• [What you are asked to do]: The data below is to be copied exactly, line by line.

(Stored records)
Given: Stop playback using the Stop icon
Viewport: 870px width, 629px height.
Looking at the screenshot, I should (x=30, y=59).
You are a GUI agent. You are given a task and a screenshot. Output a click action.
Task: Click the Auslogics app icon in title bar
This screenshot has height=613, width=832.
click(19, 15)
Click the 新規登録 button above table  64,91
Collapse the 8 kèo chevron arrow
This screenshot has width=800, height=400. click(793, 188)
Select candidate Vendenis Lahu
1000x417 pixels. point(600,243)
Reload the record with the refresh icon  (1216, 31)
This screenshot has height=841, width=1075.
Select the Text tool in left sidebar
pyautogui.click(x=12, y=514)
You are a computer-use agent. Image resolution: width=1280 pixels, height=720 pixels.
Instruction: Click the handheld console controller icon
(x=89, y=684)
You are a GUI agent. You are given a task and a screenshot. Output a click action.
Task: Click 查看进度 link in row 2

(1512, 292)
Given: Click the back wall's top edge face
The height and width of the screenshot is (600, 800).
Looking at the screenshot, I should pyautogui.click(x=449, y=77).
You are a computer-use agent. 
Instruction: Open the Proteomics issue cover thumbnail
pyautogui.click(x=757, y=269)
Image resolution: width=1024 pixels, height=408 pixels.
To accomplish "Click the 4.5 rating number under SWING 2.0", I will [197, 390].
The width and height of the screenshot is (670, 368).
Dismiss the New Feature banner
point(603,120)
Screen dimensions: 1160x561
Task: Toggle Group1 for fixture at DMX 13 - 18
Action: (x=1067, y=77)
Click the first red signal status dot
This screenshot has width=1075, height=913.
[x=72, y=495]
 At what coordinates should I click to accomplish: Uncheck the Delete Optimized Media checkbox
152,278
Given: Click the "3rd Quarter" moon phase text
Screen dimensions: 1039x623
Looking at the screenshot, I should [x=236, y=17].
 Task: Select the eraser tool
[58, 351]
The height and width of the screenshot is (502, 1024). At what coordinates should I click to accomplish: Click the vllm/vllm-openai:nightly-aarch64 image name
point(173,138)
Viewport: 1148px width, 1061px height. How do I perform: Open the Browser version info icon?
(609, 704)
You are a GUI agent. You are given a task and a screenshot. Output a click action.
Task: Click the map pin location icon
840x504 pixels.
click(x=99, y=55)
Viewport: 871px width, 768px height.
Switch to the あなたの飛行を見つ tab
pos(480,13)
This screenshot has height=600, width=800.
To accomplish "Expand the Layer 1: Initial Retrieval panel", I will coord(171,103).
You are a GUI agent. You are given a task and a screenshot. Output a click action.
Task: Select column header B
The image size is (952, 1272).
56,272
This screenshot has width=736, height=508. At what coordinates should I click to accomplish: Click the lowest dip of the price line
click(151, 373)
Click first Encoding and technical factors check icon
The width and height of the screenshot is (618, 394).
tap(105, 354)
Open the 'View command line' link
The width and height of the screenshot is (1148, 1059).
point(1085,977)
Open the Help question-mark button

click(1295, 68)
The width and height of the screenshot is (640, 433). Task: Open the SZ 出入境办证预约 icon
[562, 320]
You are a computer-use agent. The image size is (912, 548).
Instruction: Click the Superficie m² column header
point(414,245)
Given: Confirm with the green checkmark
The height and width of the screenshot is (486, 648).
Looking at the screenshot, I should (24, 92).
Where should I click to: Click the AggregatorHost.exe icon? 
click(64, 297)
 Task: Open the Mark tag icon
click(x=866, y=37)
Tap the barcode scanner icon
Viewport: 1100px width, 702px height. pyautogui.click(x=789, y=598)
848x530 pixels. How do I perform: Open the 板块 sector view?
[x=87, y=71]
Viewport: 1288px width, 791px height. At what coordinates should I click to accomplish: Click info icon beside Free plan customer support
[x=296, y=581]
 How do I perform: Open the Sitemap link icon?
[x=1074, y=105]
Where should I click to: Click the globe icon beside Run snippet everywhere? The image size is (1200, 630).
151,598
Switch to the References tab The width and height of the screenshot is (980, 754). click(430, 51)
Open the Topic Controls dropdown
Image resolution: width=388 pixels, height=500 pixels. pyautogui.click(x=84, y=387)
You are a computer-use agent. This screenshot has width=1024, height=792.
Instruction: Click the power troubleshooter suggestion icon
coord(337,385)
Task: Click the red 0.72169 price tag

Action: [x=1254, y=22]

• [Written reply]:
Given: Stop playback using the Stop icon
Viewport: 870px width, 629px height.
Looking at the screenshot, I should (x=30, y=59).
You are a GUI agent. You are given a task and a screenshot. Output a click action.
Task: Click the Auslogics app icon in title bar
This screenshot has height=613, width=832.
click(19, 15)
Click the 新規登録 button above table  64,91
Collapse the 8 kèo chevron arrow
This screenshot has width=800, height=400. click(793, 188)
Select candidate Vendenis Lahu
1000x417 pixels. point(600,243)
Reload the record with the refresh icon  (1216, 31)
This screenshot has height=841, width=1075.
Select the Text tool in left sidebar
pyautogui.click(x=12, y=514)
You are a computer-use agent. Image resolution: width=1280 pixels, height=720 pixels.
Instruction: Click the handheld console controller icon
(x=89, y=684)
You are a GUI agent. You are given a task and a screenshot. Output a click action.
Task: Click 查看进度 link in row 2

(1512, 292)
Given: Click the back wall's top edge face
The height and width of the screenshot is (600, 800).
Looking at the screenshot, I should pyautogui.click(x=449, y=77).
You are a computer-use agent. 
Instruction: Open the Proteomics issue cover thumbnail
pyautogui.click(x=757, y=269)
Image resolution: width=1024 pixels, height=408 pixels.
To accomplish "Click the 4.5 rating number under SWING 2.0", I will [197, 390].
The width and height of the screenshot is (670, 368).
Dismiss the New Feature banner
point(603,120)
Screen dimensions: 1160x561
Task: Toggle Group1 for fixture at DMX 13 - 18
Action: (x=1067, y=77)
Click the first red signal status dot
This screenshot has width=1075, height=913.
[x=72, y=495]
 At what coordinates should I click to accomplish: Uncheck the Delete Optimized Media checkbox
152,278
Given: Click the "3rd Quarter" moon phase text
Screen dimensions: 1039x623
Looking at the screenshot, I should [x=236, y=17].
 Task: Select the eraser tool
[58, 351]
The height and width of the screenshot is (502, 1024). At what coordinates should I click to accomplish: Click the vllm/vllm-openai:nightly-aarch64 image name
point(173,138)
Viewport: 1148px width, 1061px height. How do I perform: Open the Browser version info icon?
(609, 704)
You are a GUI agent. You are given a task and a screenshot. Output a click action.
Task: Click the map pin location icon
840x504 pixels.
click(x=99, y=55)
Viewport: 871px width, 768px height.
Switch to the あなたの飛行を見つ tab
pos(480,13)
This screenshot has height=600, width=800.
To accomplish "Expand the Layer 1: Initial Retrieval panel", I will coord(171,103).
You are a GUI agent. You are given a task and a screenshot. Output a click action.
Task: Select column header B
The image size is (952, 1272).
56,272
This screenshot has width=736, height=508. At what coordinates should I click to accomplish: Click the lowest dip of the price line
click(151, 373)
Click first Encoding and technical factors check icon
The width and height of the screenshot is (618, 394).
tap(105, 354)
Open the 'View command line' link
The width and height of the screenshot is (1148, 1059).
point(1085,977)
Open the Help question-mark button

click(1295, 68)
The width and height of the screenshot is (640, 433). Task: Open the SZ 出入境办证预约 icon
[562, 320]
You are a computer-use agent. The image size is (912, 548).
Instruction: Click the Superficie m² column header
point(414,245)
Given: Confirm with the green checkmark
The height and width of the screenshot is (486, 648).
Looking at the screenshot, I should (24, 92).
Where should I click to: Click the AggregatorHost.exe icon? 
click(64, 297)
 Task: Open the Mark tag icon
click(x=866, y=37)
Tap the barcode scanner icon
Viewport: 1100px width, 702px height. pyautogui.click(x=789, y=598)
848x530 pixels. How do I perform: Open the 板块 sector view?
[x=87, y=71]
Viewport: 1288px width, 791px height. At what coordinates should I click to accomplish: Click info icon beside Free plan customer support
[x=296, y=581]
 How do I perform: Open the Sitemap link icon?
[x=1074, y=105]
Where should I click to: Click the globe icon beside Run snippet everywhere? The image size is (1200, 630).
151,598
Switch to the References tab The width and height of the screenshot is (980, 754). click(430, 51)
Open the Topic Controls dropdown
Image resolution: width=388 pixels, height=500 pixels. pyautogui.click(x=84, y=387)
You are a computer-use agent. This screenshot has width=1024, height=792.
Instruction: Click the power troubleshooter suggestion icon
coord(337,385)
Task: Click the red 0.72169 price tag

Action: [x=1254, y=22]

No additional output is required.